Ben Wallace’s1 belief in Britain as a global military power is reflected in his justification for nuclear weapons. “It is vital for our national security and your safety that the UK continues to be an independent global actor, able to stand up for ourselves and protect our citizens against the most serious threats.” (my emphasis)2 By, ‘stand up for ourselves’ he means not relying on the USA. Wallace is asserting that Britain will, as a matter of conscious fact, engage in nuclear war independently of our principal ally. Wallace ignores 120 years of negative military experiences of Britain as an independent military power.
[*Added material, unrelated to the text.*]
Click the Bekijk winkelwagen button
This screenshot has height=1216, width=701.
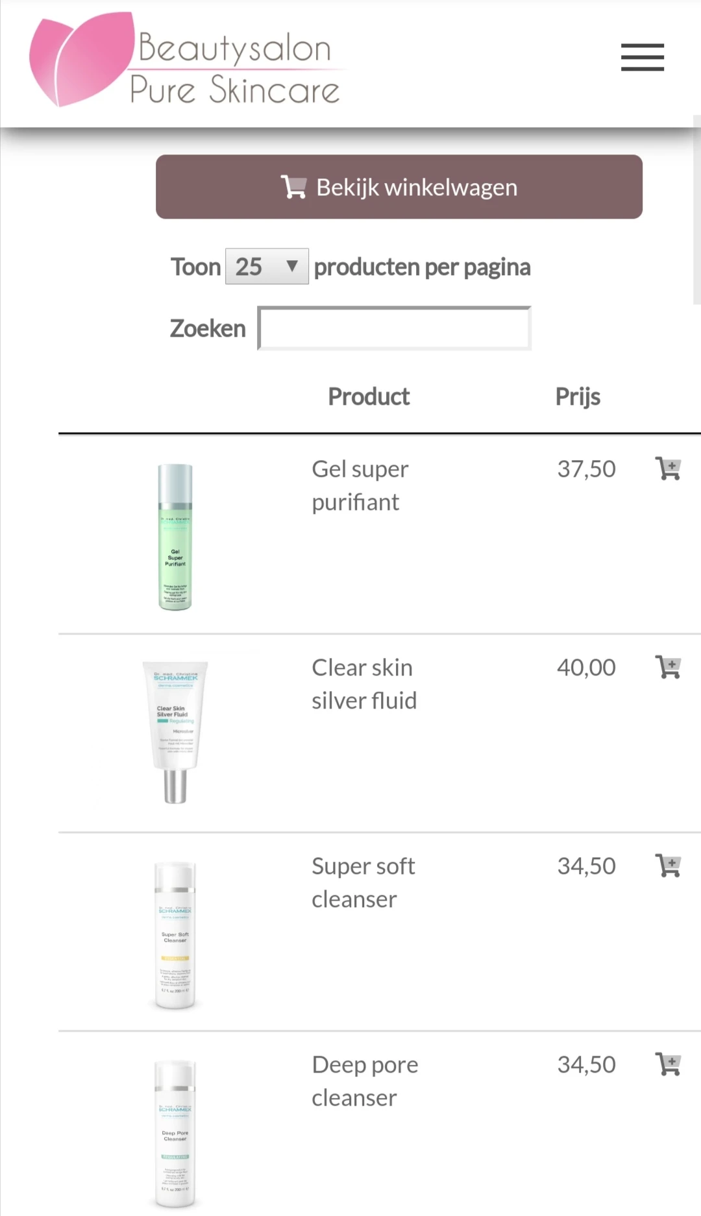(399, 187)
He also ignores post-1945 history of the actual conduct of war by nuclear powers in wars they lost.
Theresa May, when Prime Minister, asserted that, “The whole point of a deterrent is that our enemies need to know that we would be prepared to use it…” She was oblivious to the long-standing understanding that nuclear weapons aren’t a deterrent. Margaret Thatcher, Britain’s most bellicose Prime Minister since Churchill, didn’t threaten a pre-emptive knock-out blow against Argentina in the Falklands campaign in 1982. She didn’t do it because it wasn’t politically feasible. Nuking Buenos Aires was entirely doable as she’d sent 31 nuclear missiles to the south Atlantic. She didn’t nuke Argentina because the impact on Britain would have been devastating.3
Thirty-four years later Theresa May discussed the nuclear renewal programme, “…the decision on whether to renew our nuclear deterrent hinges not just on the threats we face today, but on an assessment of what the world will be like over the coming decades.” The cost, ”…..is estimated that the four new submarines will cost £31 billion to build, with an additional contingency of £10 billion.”4 The single submarine, which is at sea permanently, will deliver nuclear weapons if the Prime Minister authorises an attack. All of which begs the question which was first raised in 1982: is this a fantasy?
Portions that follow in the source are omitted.